* _Work instructions_
Pictures are not part of the answer. Return the lines from the one containing "Open the Tickets section in sidebar" through the end of the data, both included, exactly as they appear.

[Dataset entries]
↓↓↓
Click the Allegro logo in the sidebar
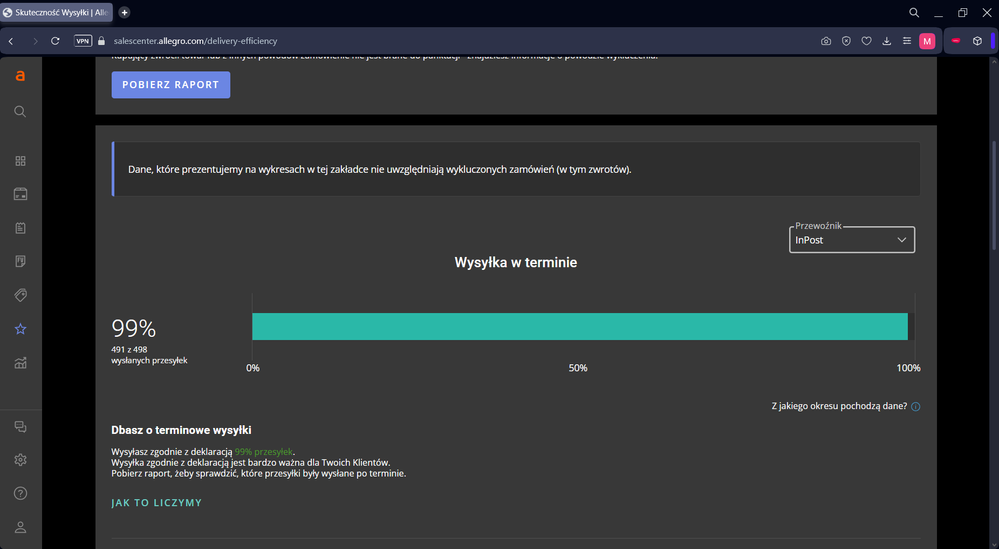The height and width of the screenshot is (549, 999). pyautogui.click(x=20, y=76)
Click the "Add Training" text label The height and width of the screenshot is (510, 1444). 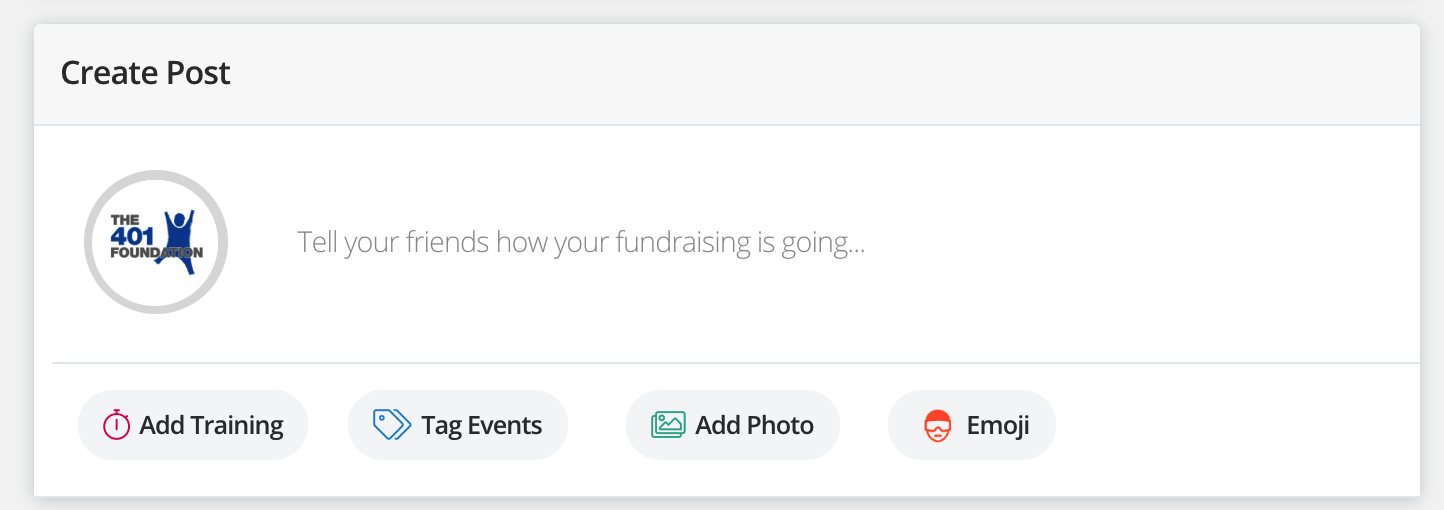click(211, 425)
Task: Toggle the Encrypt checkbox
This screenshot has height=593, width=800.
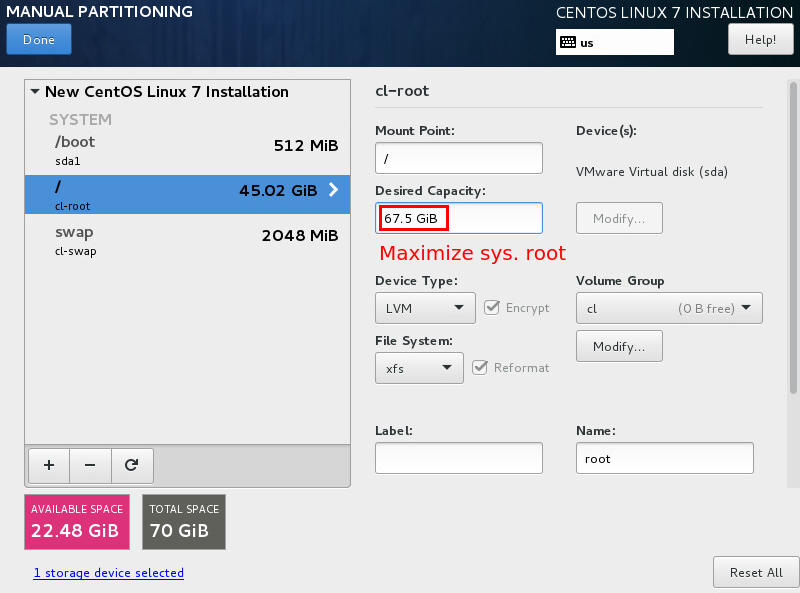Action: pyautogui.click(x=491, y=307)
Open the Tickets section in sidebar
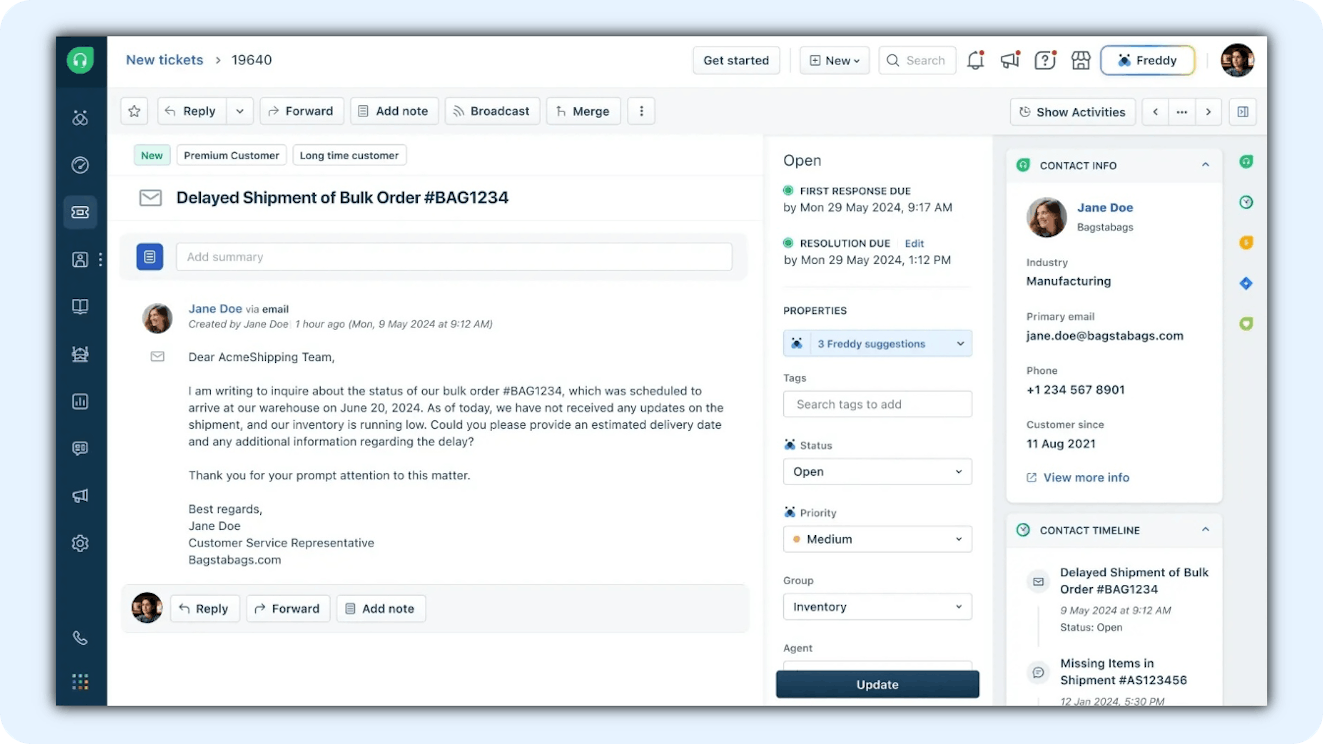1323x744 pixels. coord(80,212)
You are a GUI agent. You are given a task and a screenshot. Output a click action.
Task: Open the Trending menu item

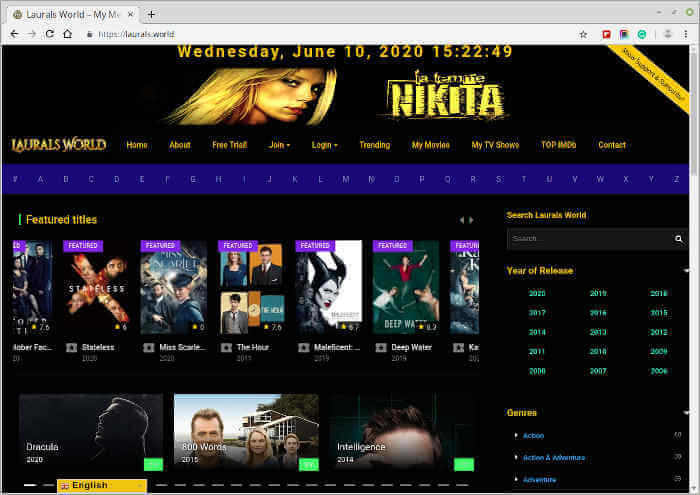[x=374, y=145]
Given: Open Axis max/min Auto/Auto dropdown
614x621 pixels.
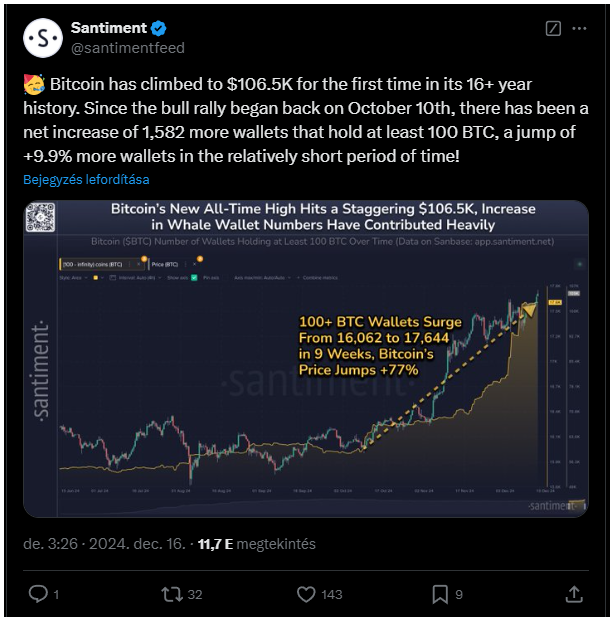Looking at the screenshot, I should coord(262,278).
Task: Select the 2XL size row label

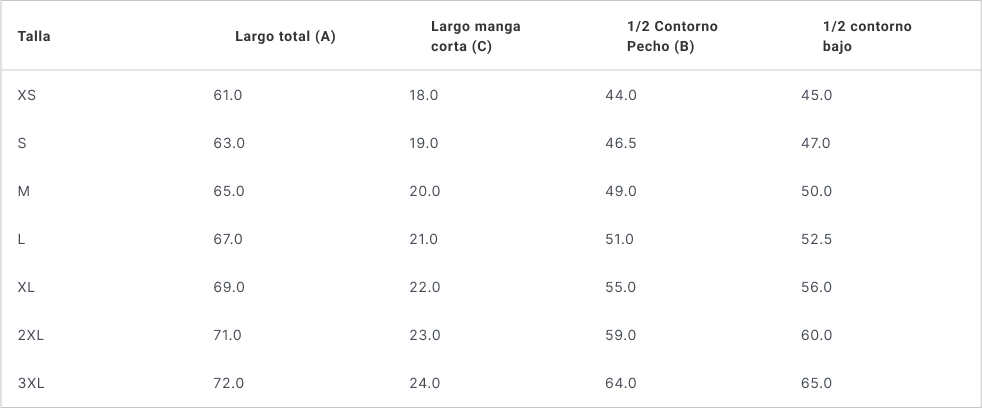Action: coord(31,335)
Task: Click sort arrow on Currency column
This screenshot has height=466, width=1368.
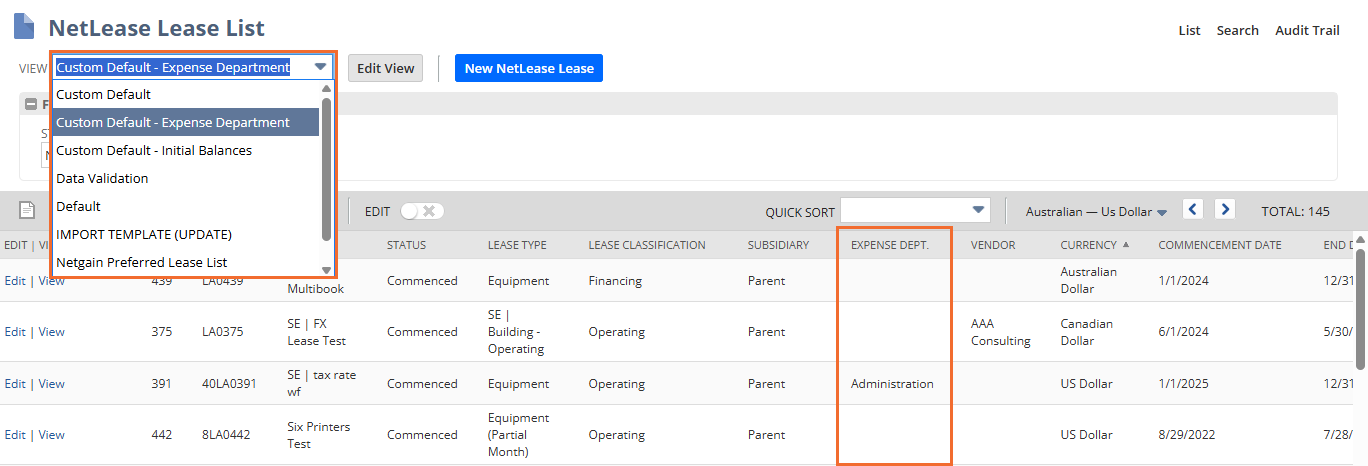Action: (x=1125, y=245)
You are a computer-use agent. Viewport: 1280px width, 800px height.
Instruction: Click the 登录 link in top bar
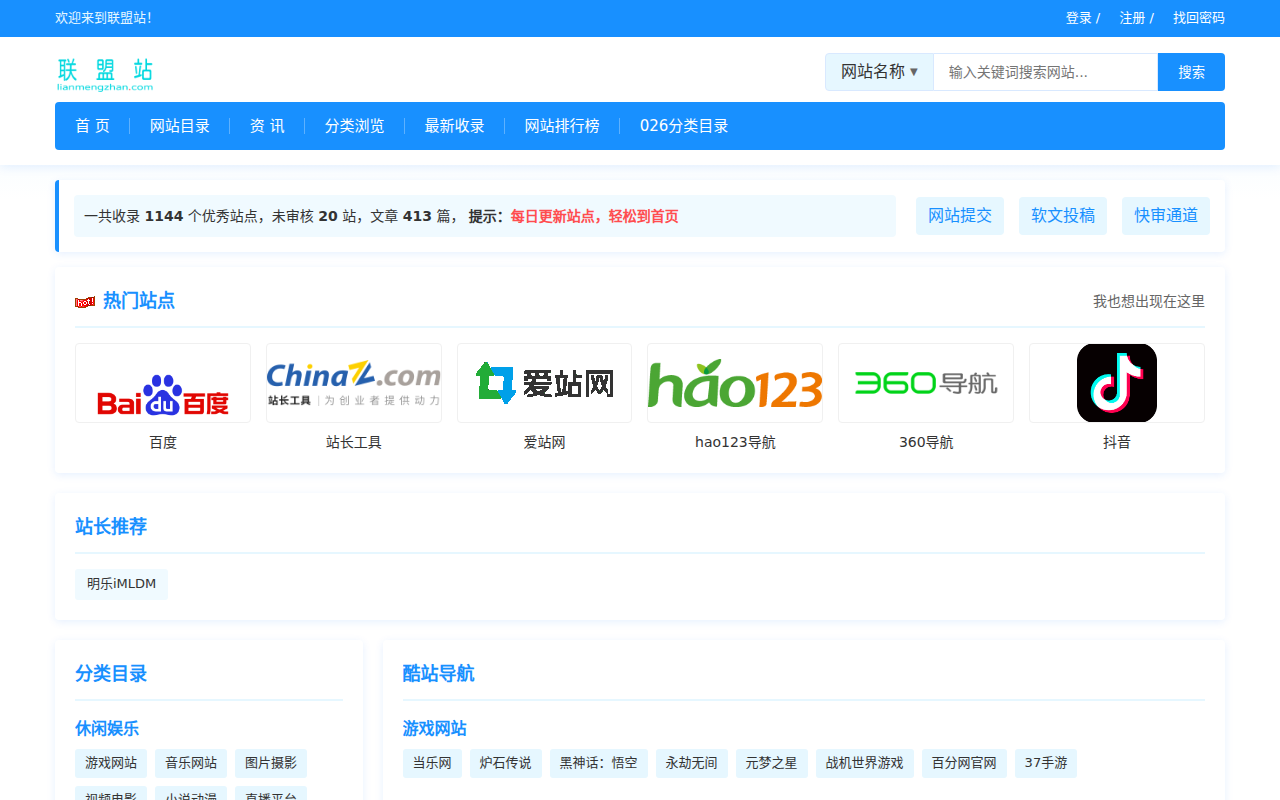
↑↑↑
* _Solution to the exercise_
Open the Tickets section in sidebar
1323x744 pixels. coord(80,212)
You are a GUI agent. You are given a task and a screenshot. Output a click action.
Task: Open the Trending menu item

[x=374, y=145]
Given: Open Axis max/min Auto/Auto dropdown
614x621 pixels.
Looking at the screenshot, I should coord(262,278).
Task: Select the 2XL size row label

Action: coord(31,335)
Task: Click sort arrow on Currency column
This screenshot has height=466, width=1368.
Action: (x=1125, y=245)
You are a computer-use agent. Viewport: 1280px width, 800px height.
Instruction: Click the 登录 link in top bar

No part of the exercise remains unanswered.